What is expected =>
Your copy should hold every record exactly and no images.

Source data =>
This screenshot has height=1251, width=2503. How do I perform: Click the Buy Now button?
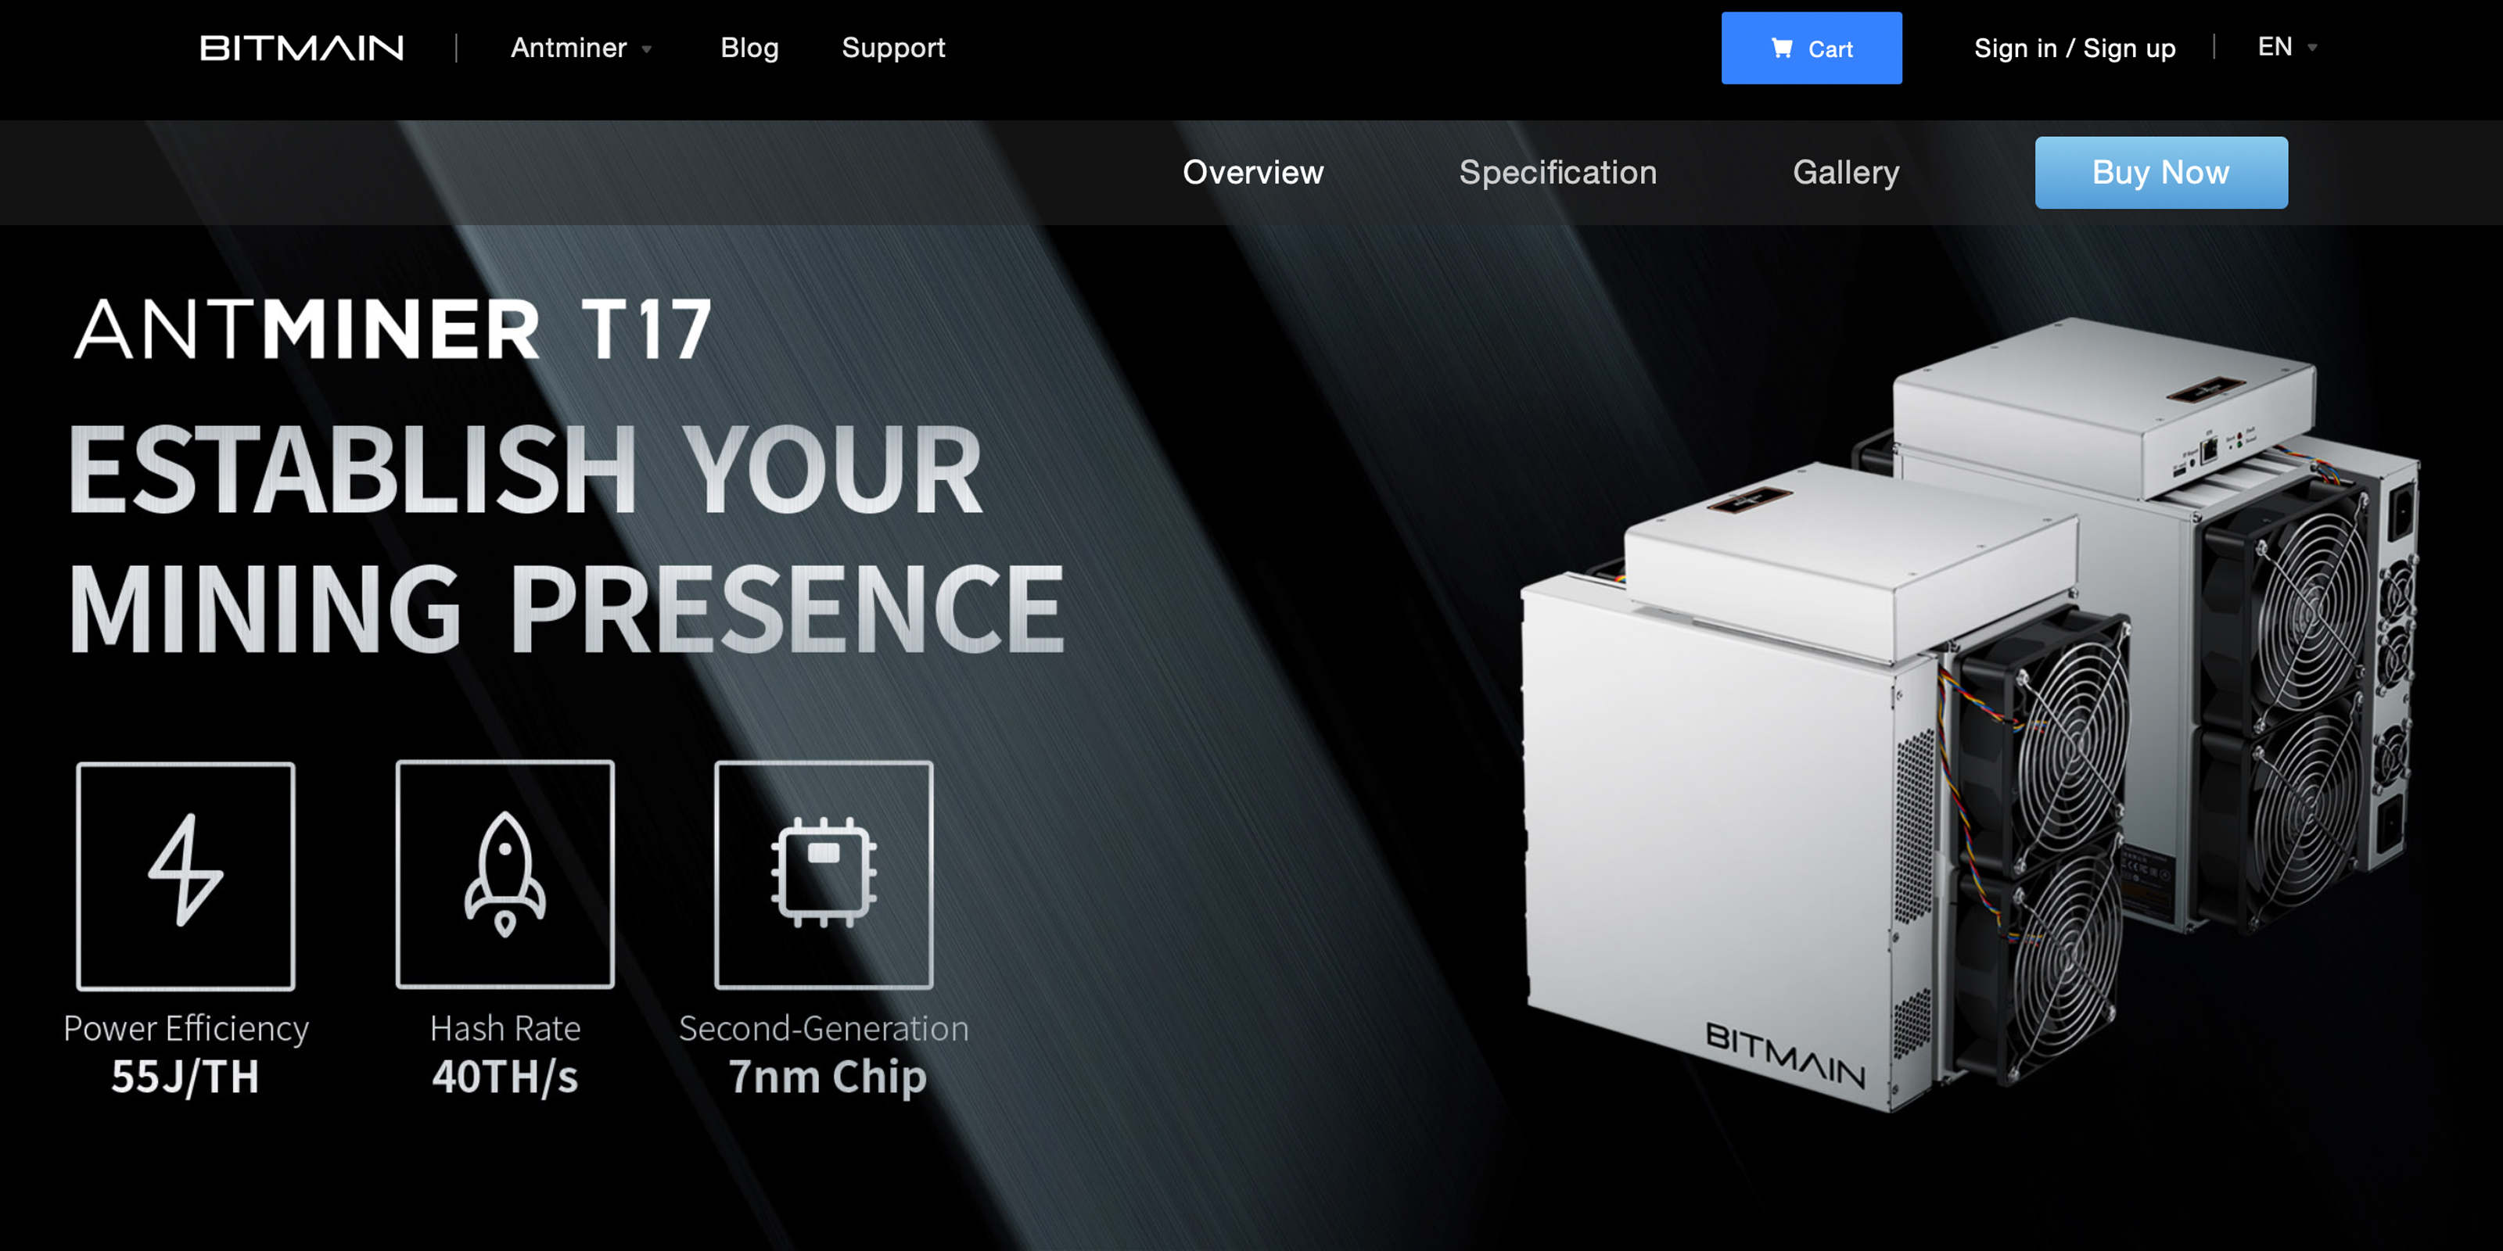tap(2160, 172)
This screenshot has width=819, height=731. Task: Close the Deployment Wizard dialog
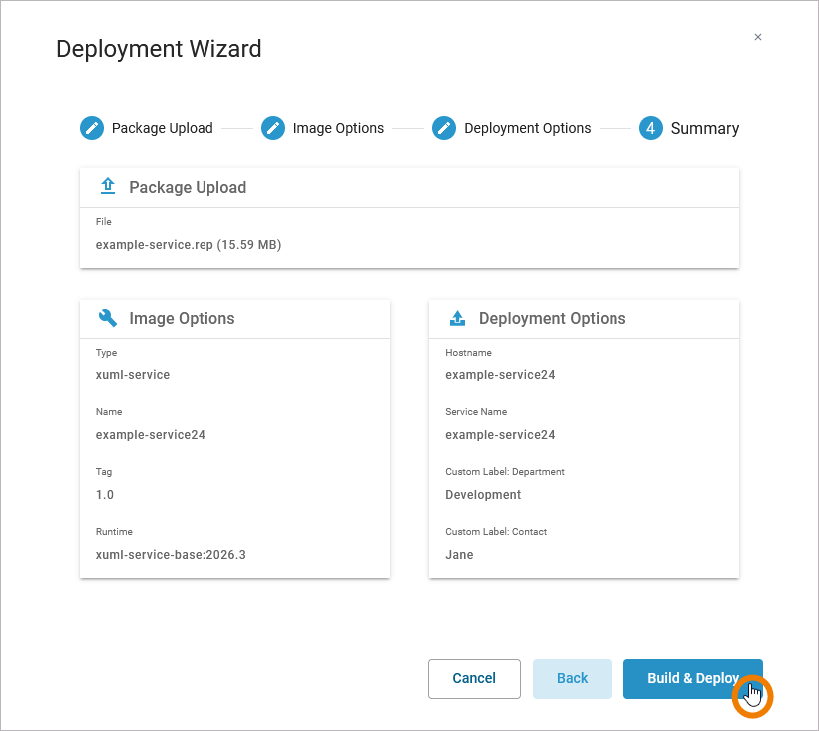[x=758, y=37]
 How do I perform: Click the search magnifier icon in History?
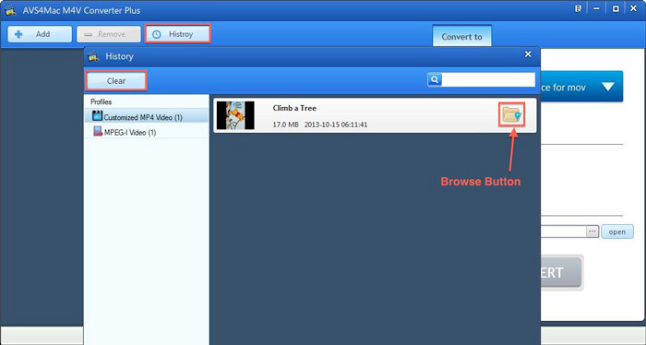tap(435, 79)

The answer =>
This screenshot has height=1251, width=2503. How do I perform: Click the Buy Now button?
tap(2160, 172)
This screenshot has width=819, height=731. Task: Close the Deployment Wizard dialog
[x=758, y=37]
 How do I perform: Click the search magnifier icon in History?
tap(435, 79)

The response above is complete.